Exercise details - Count the lines below that include the word "height", then give that number and no other words.
* * *
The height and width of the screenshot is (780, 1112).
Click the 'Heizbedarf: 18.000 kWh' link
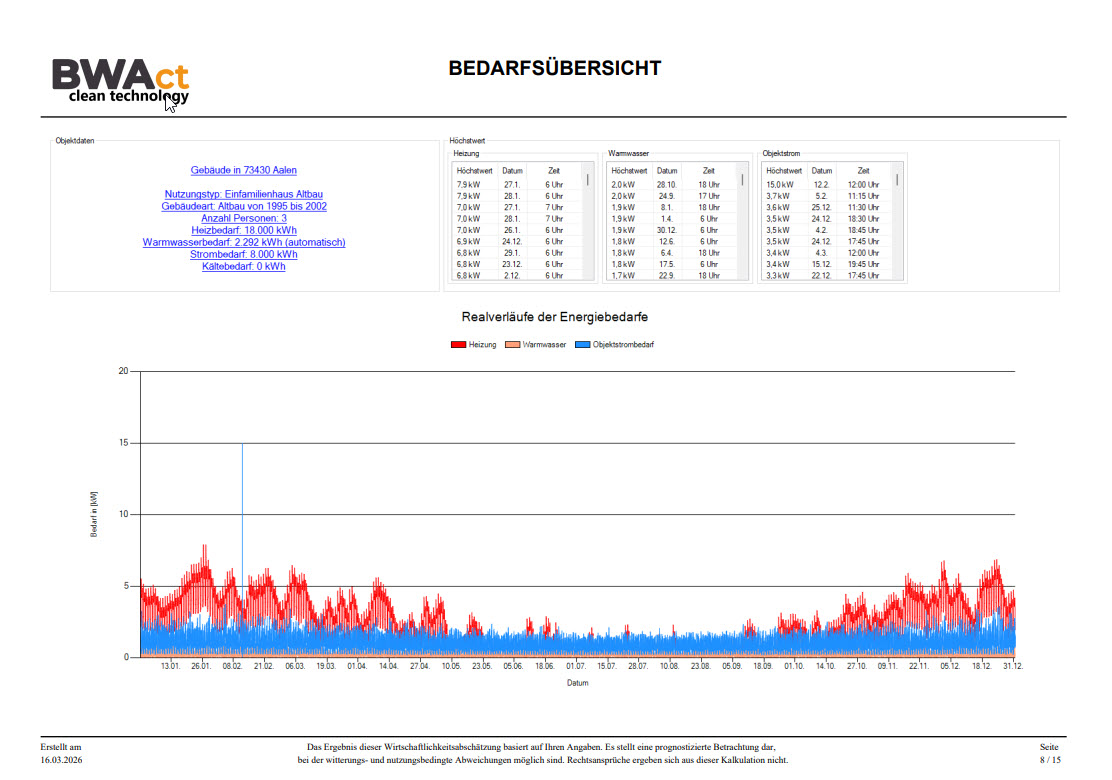[x=243, y=230]
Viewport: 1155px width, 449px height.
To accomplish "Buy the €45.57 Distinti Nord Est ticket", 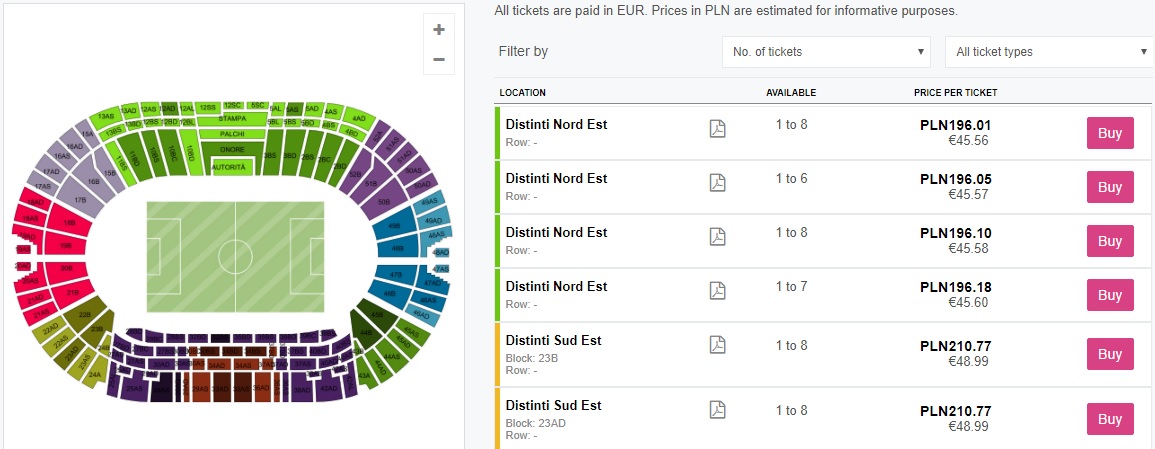I will [x=1110, y=187].
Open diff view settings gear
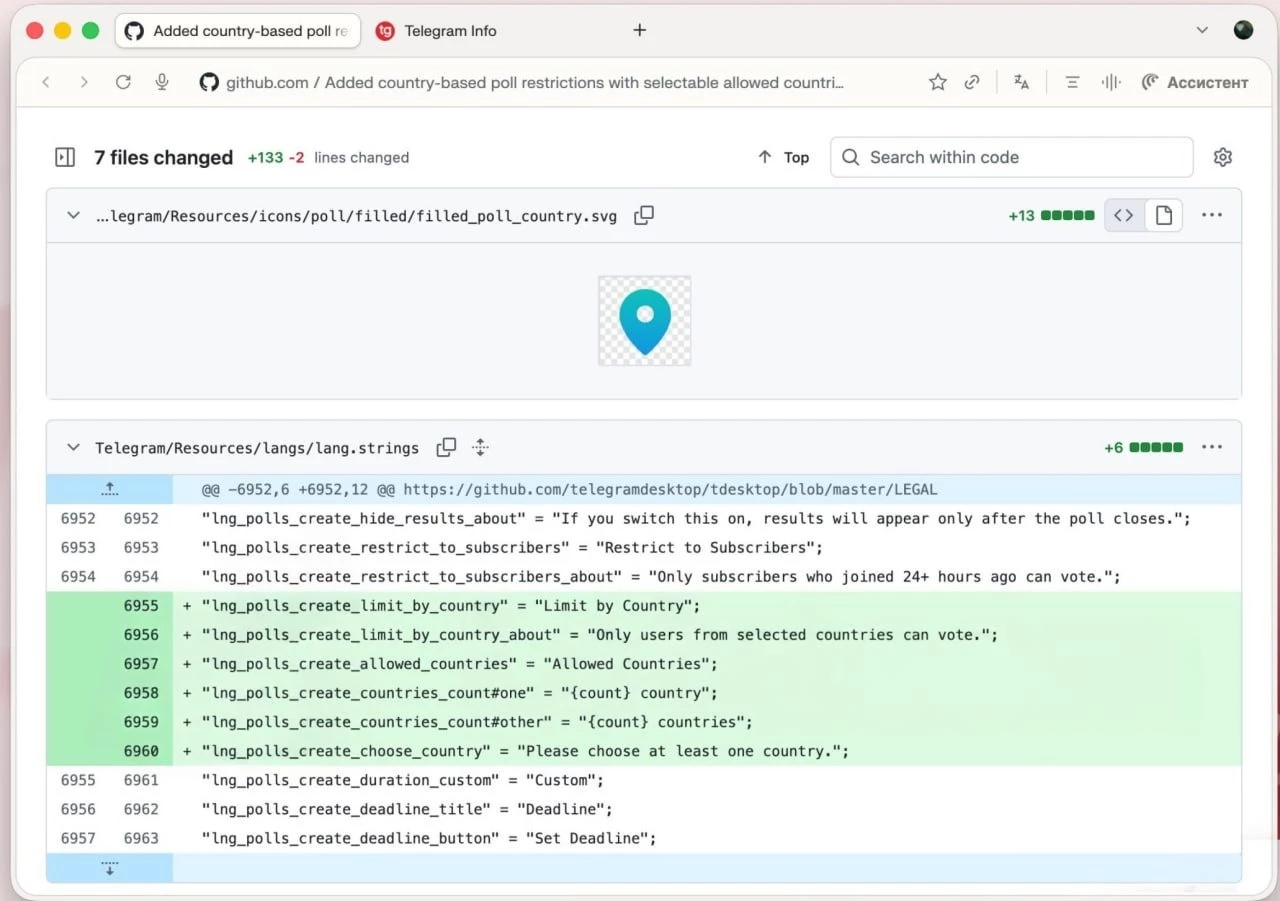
* * *
Response - 2